Dataset entries:
----------

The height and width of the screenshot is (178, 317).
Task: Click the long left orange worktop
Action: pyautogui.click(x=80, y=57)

----------

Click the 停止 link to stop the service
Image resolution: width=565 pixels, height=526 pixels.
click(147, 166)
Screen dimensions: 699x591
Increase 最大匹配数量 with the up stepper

----------

Action item: Reproduce word for word the material above, beginning with the line that contains "Click the 停止 link to stop the service" and ending with the line that contains "Increase 最大匹配数量 with the up stepper".

Your solution:
Click the 停止 link to stop the service
Image resolution: width=565 pixels, height=526 pixels.
click(147, 166)
Screen dimensions: 699x591
Increase 最大匹配数量 with the up stepper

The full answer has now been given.